Specifically, he described the process of forming a massive network as akin to starting with fragments of identity. These snippets of a person’s identity are culled from 20,000 public and private sources (everything from deeds, DMV records, credit reports, etc.) and must be cleansed and integrated in a fashion that recognizes the variability of formats and different types of information. From this, it becomes easier to piece together the fragments of identity to complete the puzzle of one person. With that piece in place, the associations (cohabitation, shared assets, etc.) between families and networks can be built—creating a new layer of the puzzle to built yet another employment network on top of.

The possibilities for examining personal relationships is rather staggering. Even for someone with a very common name, the associations across the work, credit, transaction, deed and licensing histories alone helps narrow down the subject. “To do all this we some really smart algorithms,” says Prichard. We have a technology called LexID, which is really a linking technology based on a learning algorithm where the more data you give it, the more it learns, and the better it is able to resolve identity in the end.”

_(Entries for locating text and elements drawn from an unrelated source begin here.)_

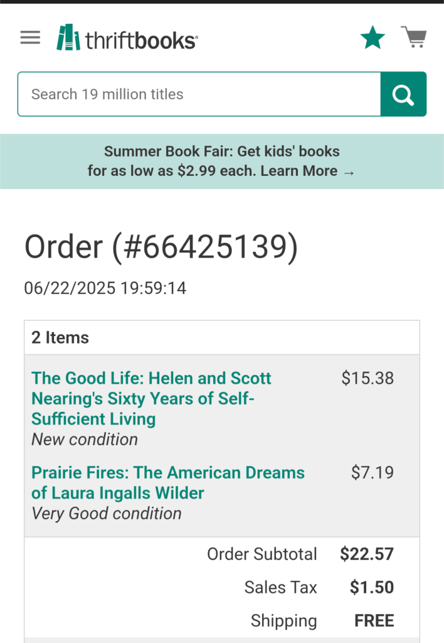Open the hamburger navigation menu
The width and height of the screenshot is (444, 643).
click(30, 38)
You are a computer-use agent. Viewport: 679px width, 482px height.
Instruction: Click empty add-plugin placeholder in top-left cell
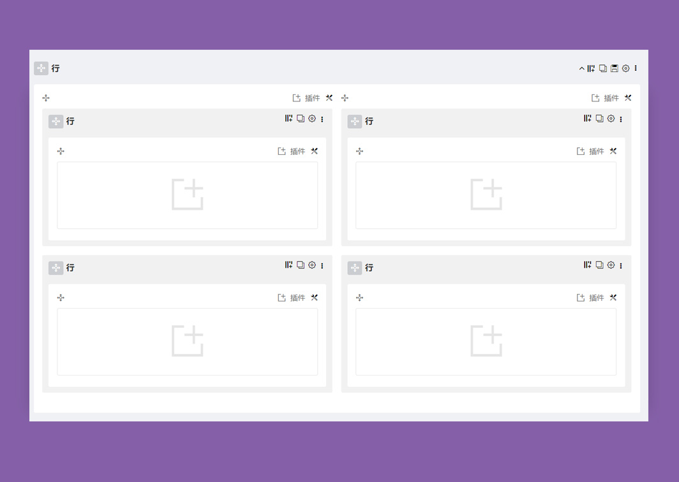[188, 195]
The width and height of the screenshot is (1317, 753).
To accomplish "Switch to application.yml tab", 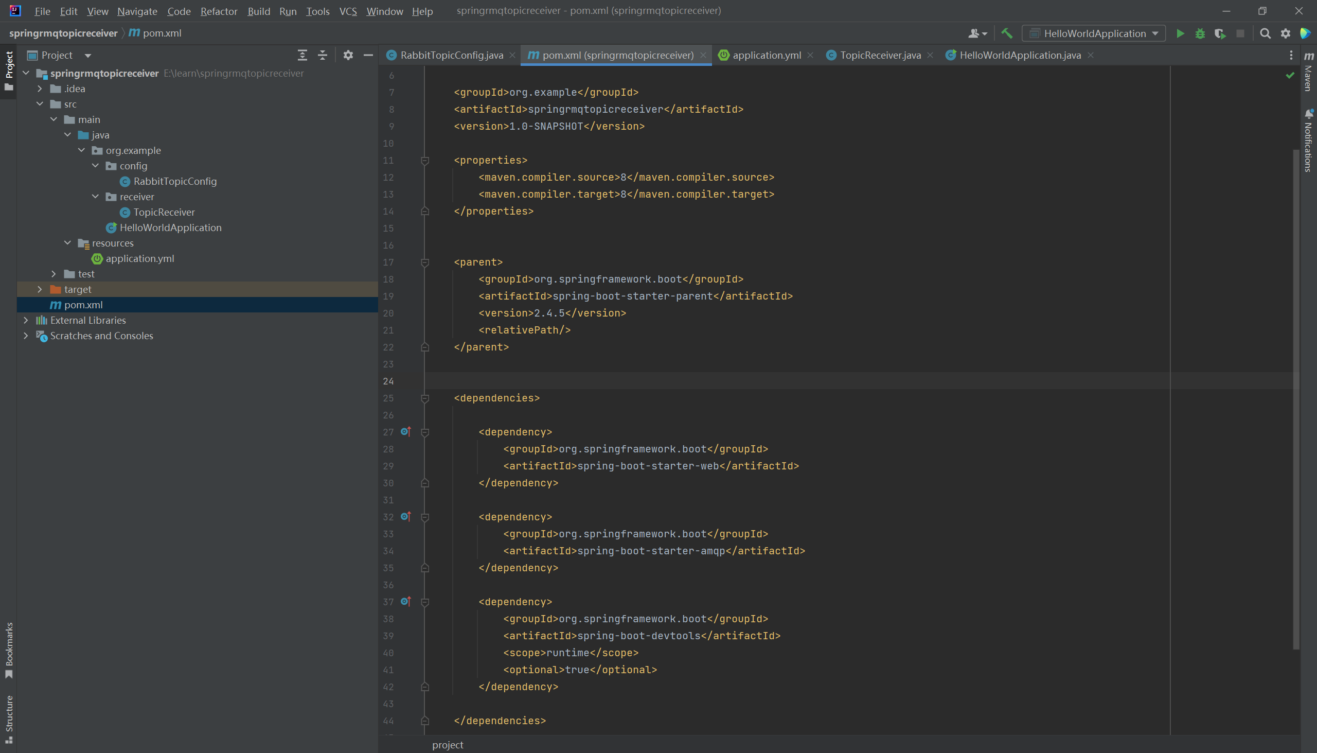I will point(766,55).
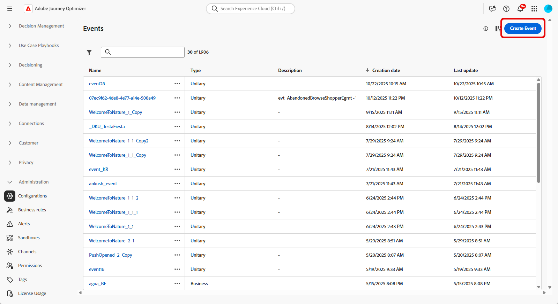
Task: Open the app switcher grid
Action: (534, 9)
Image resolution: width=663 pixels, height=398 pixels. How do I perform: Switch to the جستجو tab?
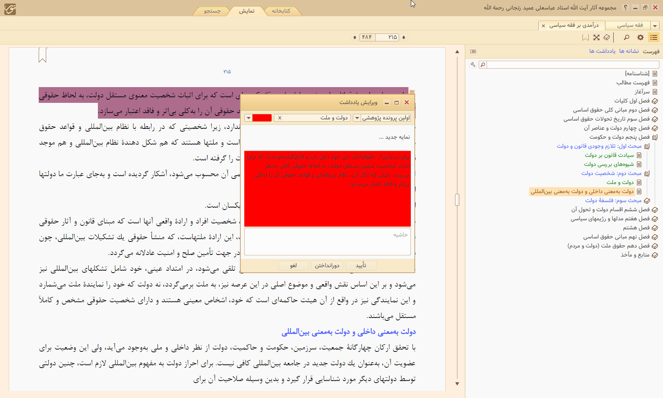[x=212, y=11]
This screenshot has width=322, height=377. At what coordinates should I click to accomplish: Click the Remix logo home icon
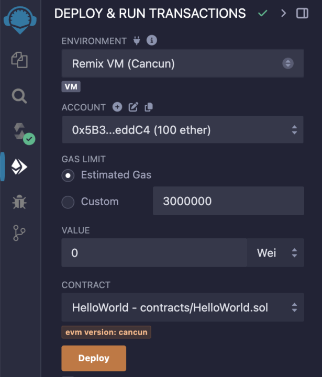pos(20,20)
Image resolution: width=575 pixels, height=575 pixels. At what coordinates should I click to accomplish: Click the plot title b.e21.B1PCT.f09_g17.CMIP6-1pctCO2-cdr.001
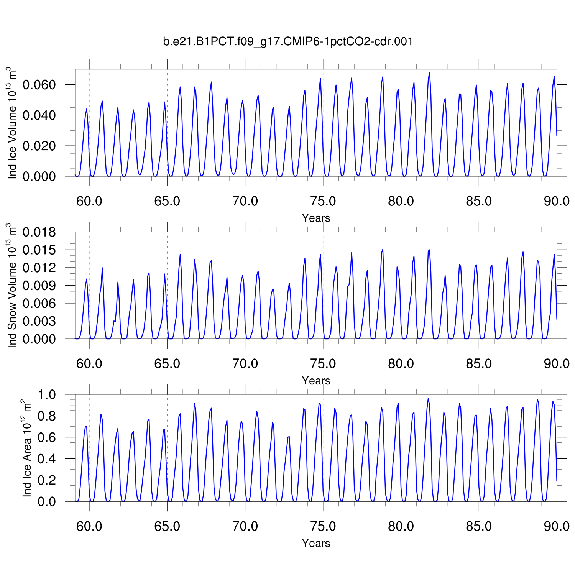[x=288, y=41]
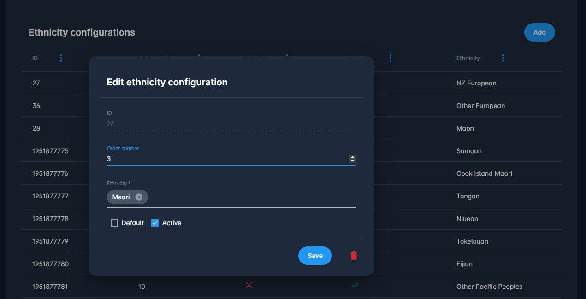
Task: Open the Ethnicity column options menu
Action: pyautogui.click(x=503, y=58)
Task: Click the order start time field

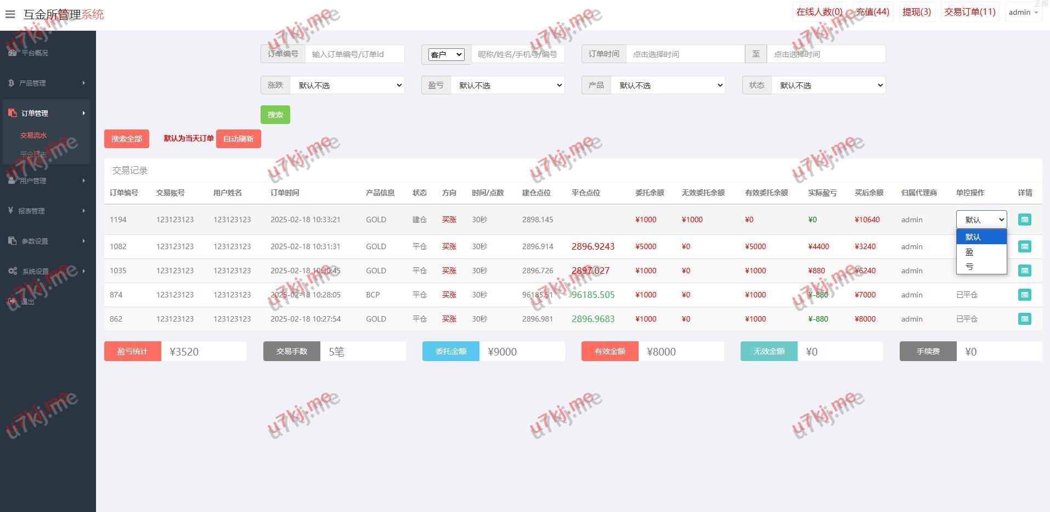Action: (685, 54)
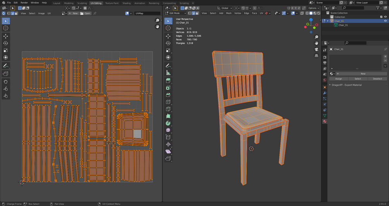Expand the Global transform orientation dropdown
389x206 pixels.
tap(224, 8)
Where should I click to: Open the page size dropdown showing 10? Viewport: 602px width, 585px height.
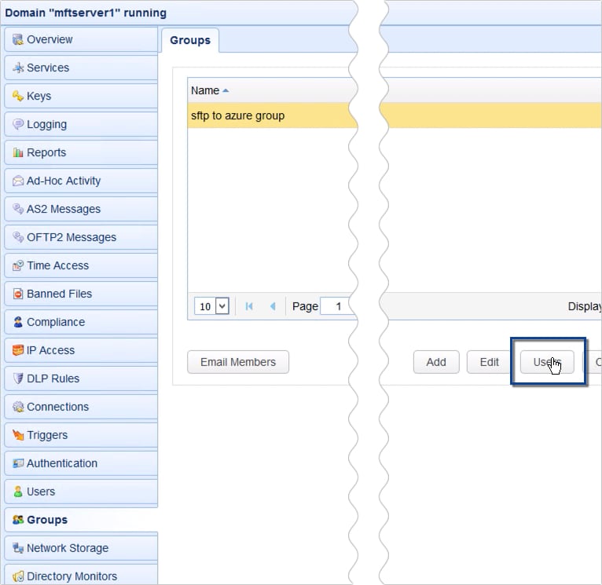[x=212, y=306]
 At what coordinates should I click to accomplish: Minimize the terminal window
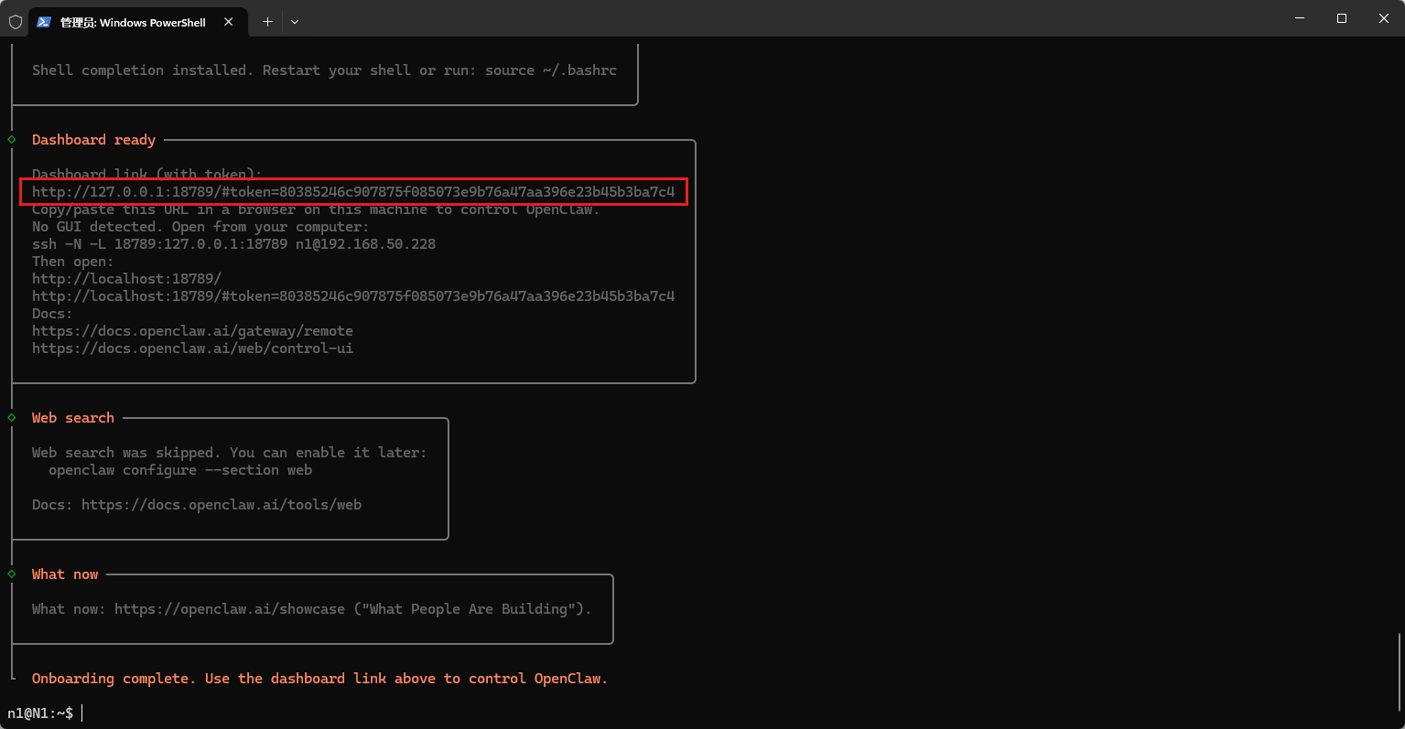(x=1300, y=18)
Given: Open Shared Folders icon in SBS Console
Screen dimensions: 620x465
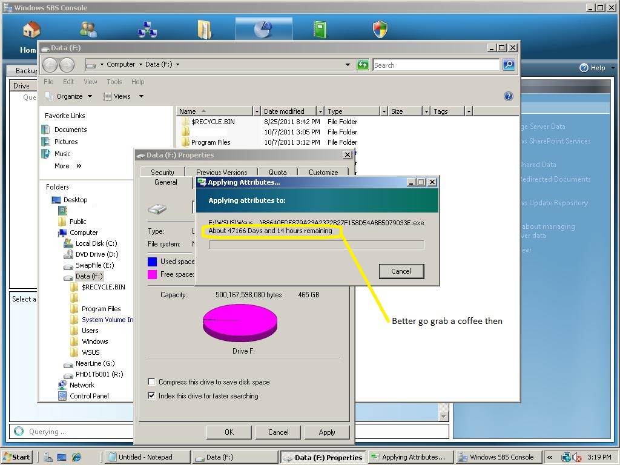Looking at the screenshot, I should tap(205, 29).
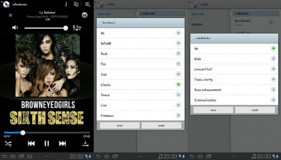Select the Jazz equalizer option
The image size is (281, 160).
[x=141, y=74]
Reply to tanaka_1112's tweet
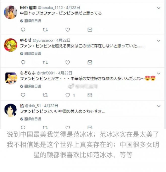The image size is (166, 172). pyautogui.click(x=23, y=30)

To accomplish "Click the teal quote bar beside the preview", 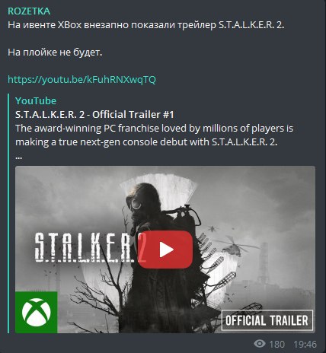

Pritchard describes this smart algorithm as an ever-hungry, multi-armed entity that is constantly stitching together bits of the data fabric. With more data, it becomes simpler for the algorithm to properly decide if someone is John Smith from Pickle, Arkansas versus the other John Smith in the same town.

LexisNexis Risk Solutions, which is known in the big data realm for its distributed computing platform built under the HPCC Systems name, claims that it has built a coveted fraud detection platform on its time-tested technology platform that has served financial and other risk management needs for over a decade. Prichard told us that over time, they’ve been able to refine their graph-based analytics operation beyond the traditional rules-based engines and into a more dynamic system that is based on weighting and guidelines to help snap pieces into place.

LexisNexis Risk Solutions is but one entrant in the race to create a vast global network (a mega-graph) of relationship webs, which come into clearer focus as new iterations of data are processed. While their results are based on data from the United States, eventually such a global lie detector could be built as one entity, continuously snapping up feeds to round out the full extent of personal relationships, assets, history and associations. New data would be neatly plugged into the global graph to weave an intricate, broadly useful web at the international or personal level that only becomes more powerful with each new dash of data.

Other companies offer software services to help companies process their own data on a platform (versus send it to a company like Lex-Nex to process and receive a set of scores or vales back). For instance, last year around this time we talked to SAS, which demonstrated the Visual Analytics platform, which provides granular detail on complex strings of relationships and individuals. IBM and others have software that can enable similar graph-type approaches to the problem of fraud detection.

While government agents used to be the bane of fraudsters everywhere, now it’s data. Armed with the endless stream of feeds from an exhaustive list of sources, it has grown almost impossible to hide. Although there are many who feel that sharing a lot of personal information is harmful (like it’s possible to avoid anyway) Pritchard reminds us that in actuality, the more data we share, the easier it is to pinpoint our own identities in the global graph—making it far more difficult for fraudsters to claim our identity.